### Record set
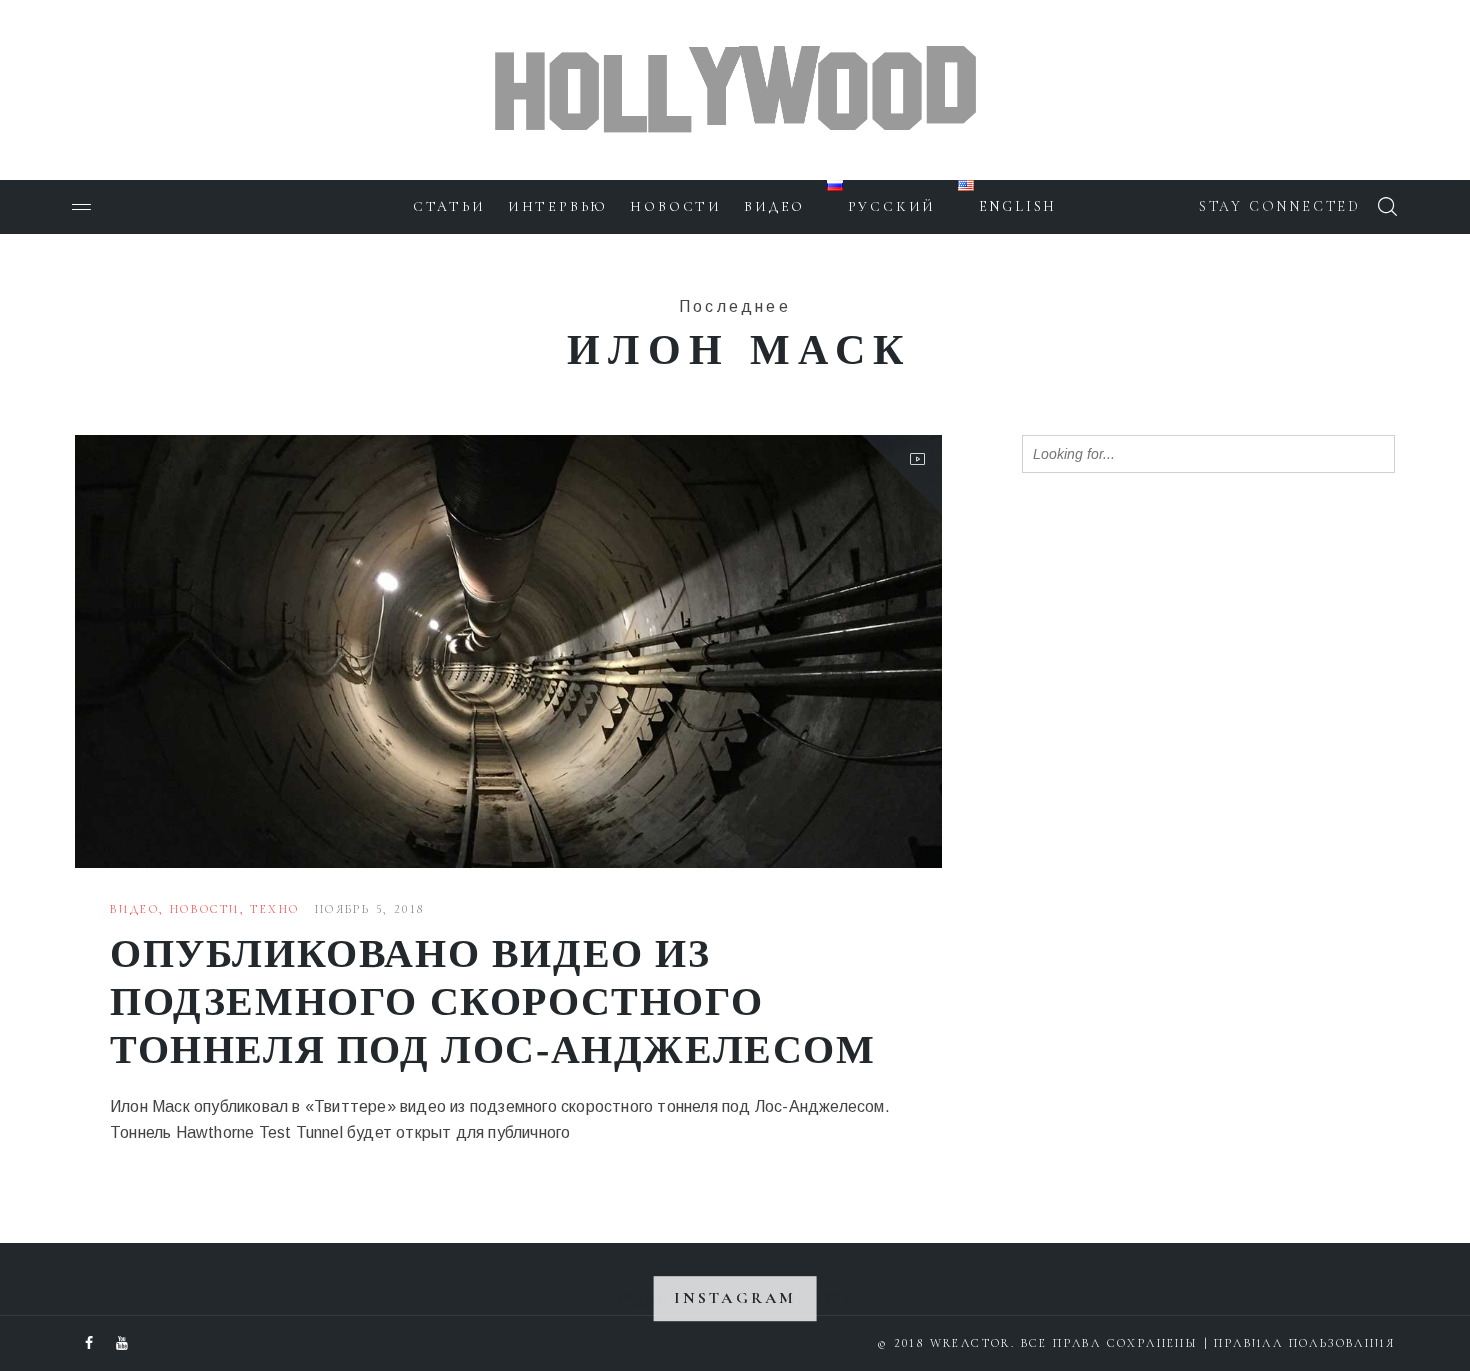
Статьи (449, 206)
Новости (676, 206)
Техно (274, 909)
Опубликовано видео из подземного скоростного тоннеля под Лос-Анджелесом (493, 1001)
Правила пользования (1304, 1343)
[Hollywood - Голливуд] (735, 56)
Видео (774, 206)
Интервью (558, 206)
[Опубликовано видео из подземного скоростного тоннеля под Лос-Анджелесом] (508, 651)
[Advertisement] (1172, 813)
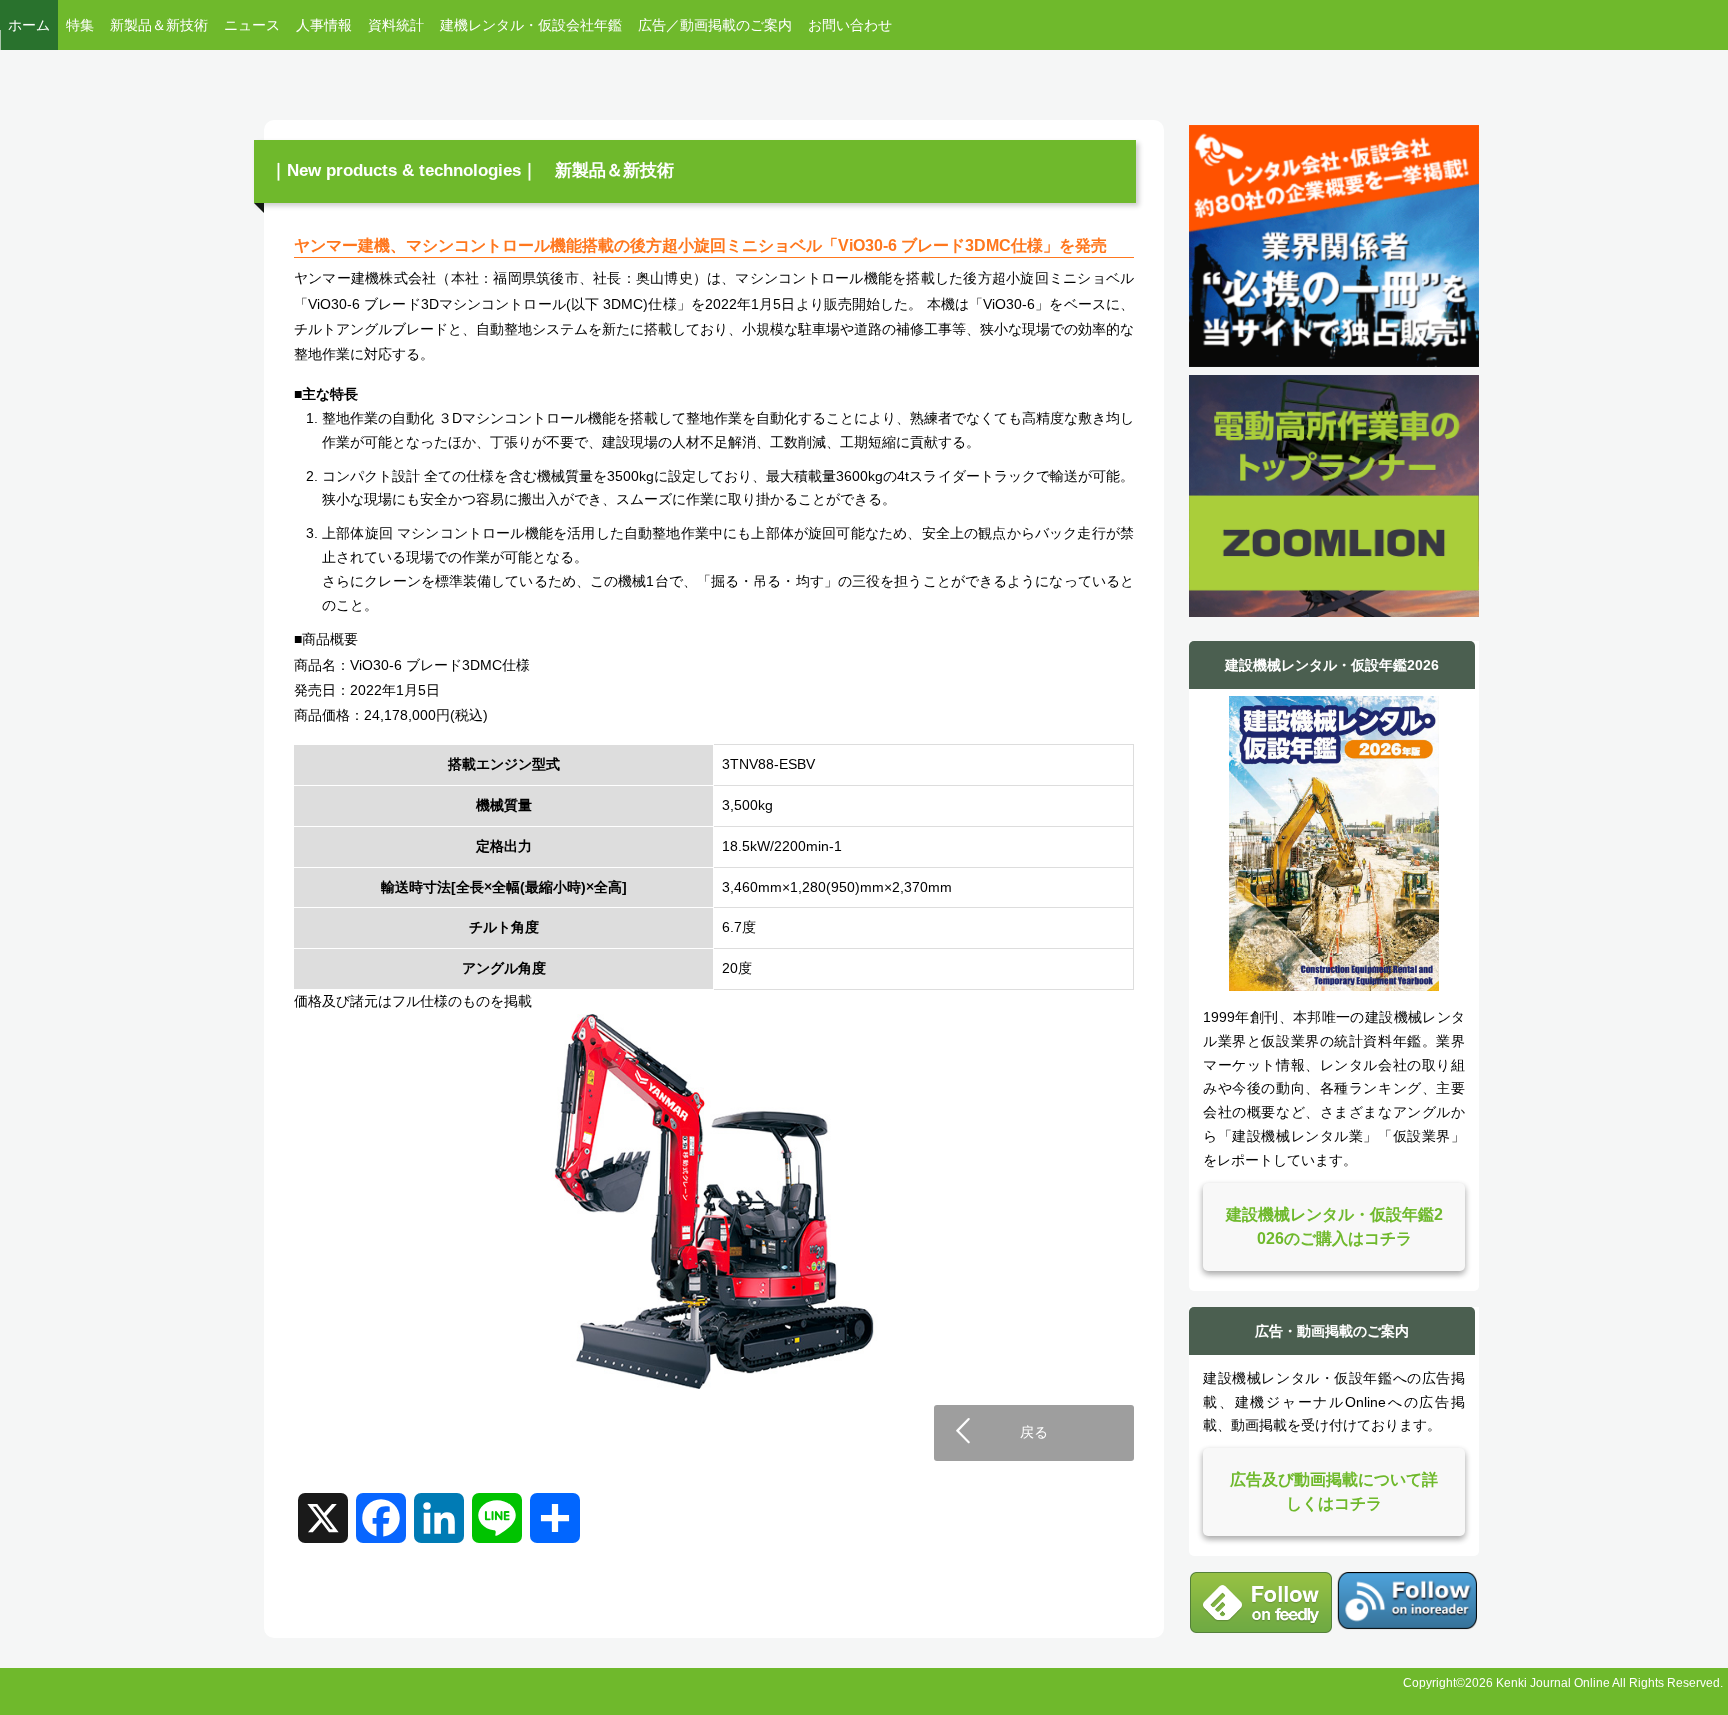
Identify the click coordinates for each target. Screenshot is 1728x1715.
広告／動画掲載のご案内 (715, 25)
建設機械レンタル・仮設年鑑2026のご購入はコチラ (1334, 1226)
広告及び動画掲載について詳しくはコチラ (1334, 1491)
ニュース (252, 25)
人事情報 (324, 25)
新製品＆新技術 (159, 25)
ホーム (29, 25)
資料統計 (396, 25)
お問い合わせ (850, 25)
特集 (80, 25)
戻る (1034, 1432)
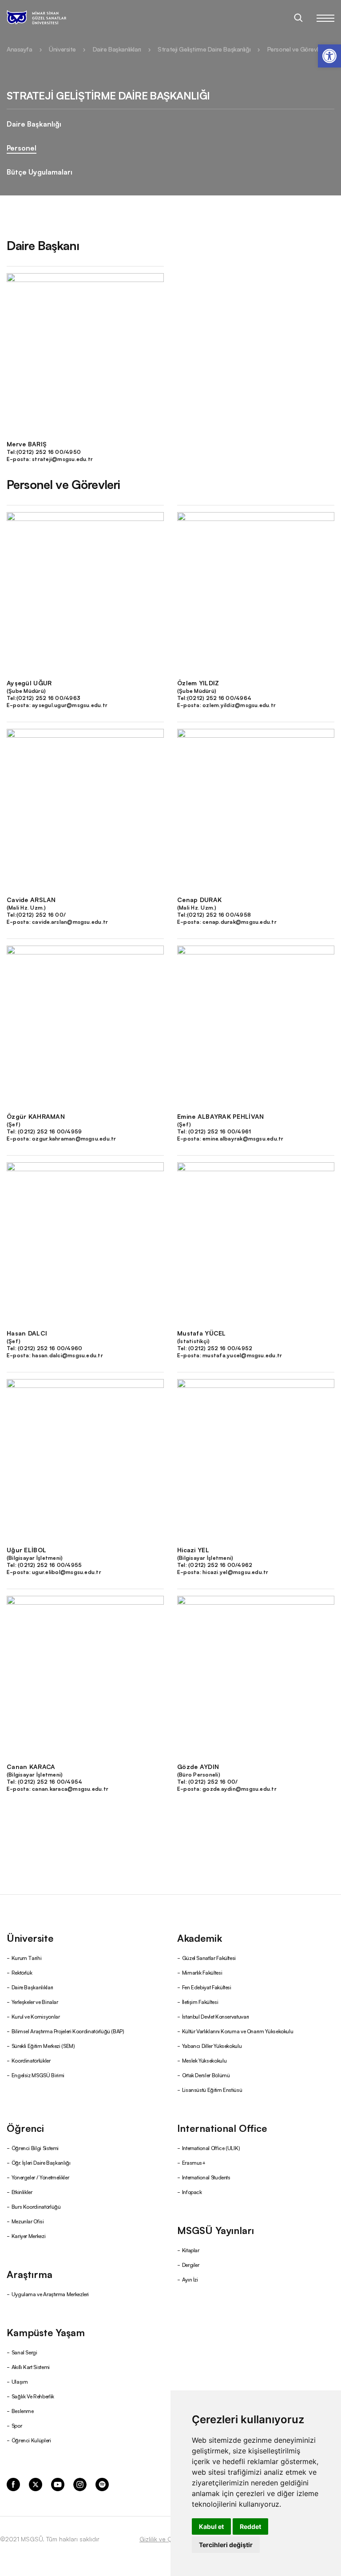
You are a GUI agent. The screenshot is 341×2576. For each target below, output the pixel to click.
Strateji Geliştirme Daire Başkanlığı (204, 48)
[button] (329, 56)
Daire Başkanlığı (34, 123)
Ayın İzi (190, 2279)
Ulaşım (20, 2381)
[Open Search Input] (298, 17)
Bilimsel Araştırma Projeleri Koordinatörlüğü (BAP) (68, 2031)
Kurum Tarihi (27, 1957)
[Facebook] (13, 2483)
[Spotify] (102, 2483)
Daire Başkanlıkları (117, 48)
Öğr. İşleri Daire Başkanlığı (41, 2162)
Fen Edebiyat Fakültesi (206, 1987)
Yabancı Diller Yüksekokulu (212, 2045)
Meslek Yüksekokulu (204, 2060)
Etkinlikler (22, 2191)
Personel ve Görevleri (296, 48)
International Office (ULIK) (211, 2147)
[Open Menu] (325, 18)
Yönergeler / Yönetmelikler (40, 2177)
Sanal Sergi (24, 2352)
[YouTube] (57, 2483)
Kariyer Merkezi (29, 2235)
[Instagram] (80, 2483)
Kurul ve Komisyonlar (36, 2016)
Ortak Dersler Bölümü (206, 2075)
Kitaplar (190, 2250)
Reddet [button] (250, 2526)
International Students (206, 2177)
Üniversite (62, 48)
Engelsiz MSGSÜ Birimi (38, 2075)
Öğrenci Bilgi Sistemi (35, 2147)
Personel (21, 147)
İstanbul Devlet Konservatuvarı (215, 2016)
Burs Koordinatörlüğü (36, 2206)
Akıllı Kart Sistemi (31, 2366)
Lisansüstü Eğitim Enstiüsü (212, 2089)
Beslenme (23, 2410)
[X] (35, 2483)
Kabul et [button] (211, 2526)
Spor (17, 2425)
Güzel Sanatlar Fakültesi (209, 1957)
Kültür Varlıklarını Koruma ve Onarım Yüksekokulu (237, 2031)
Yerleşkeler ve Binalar (35, 2001)
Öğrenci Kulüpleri (31, 2440)
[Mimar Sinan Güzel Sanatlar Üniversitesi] (48, 17)
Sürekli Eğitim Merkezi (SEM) (43, 2045)
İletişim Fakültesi (200, 2001)
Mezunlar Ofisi (28, 2221)
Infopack (192, 2191)
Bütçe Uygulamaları (39, 171)
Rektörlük (22, 1972)
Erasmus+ (194, 2162)
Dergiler (190, 2264)
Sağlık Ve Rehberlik (33, 2396)
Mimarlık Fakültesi (202, 1972)
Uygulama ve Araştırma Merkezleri (50, 2294)
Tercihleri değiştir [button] (226, 2544)
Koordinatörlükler (31, 2060)
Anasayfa (19, 48)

### Task to carry out
Your answer should be the lines above, from the line containing "Öğr. İşleri Daire Başkanlığı (41, 2162)" up to and including the line containing "Ortak Dersler Bölümü (206, 2075)", reproduced exactly and with nothing else.

### Output below
Öğr. İşleri Daire Başkanlığı (41, 2162)
Fen Edebiyat Fakültesi (206, 1987)
Yabancı Diller Yüksekokulu (212, 2045)
Meslek Yüksekokulu (204, 2060)
Etkinlikler (22, 2191)
Personel ve Görevleri (296, 48)
International Office (ULIK) (211, 2147)
[Open Menu] (325, 18)
Yönergeler / Yönetmelikler (40, 2177)
Sanal Sergi (24, 2352)
[YouTube] (57, 2483)
Kariyer Merkezi (29, 2235)
[Instagram] (80, 2483)
Kurul ve Komisyonlar (36, 2016)
Ortak Dersler Bölümü (206, 2075)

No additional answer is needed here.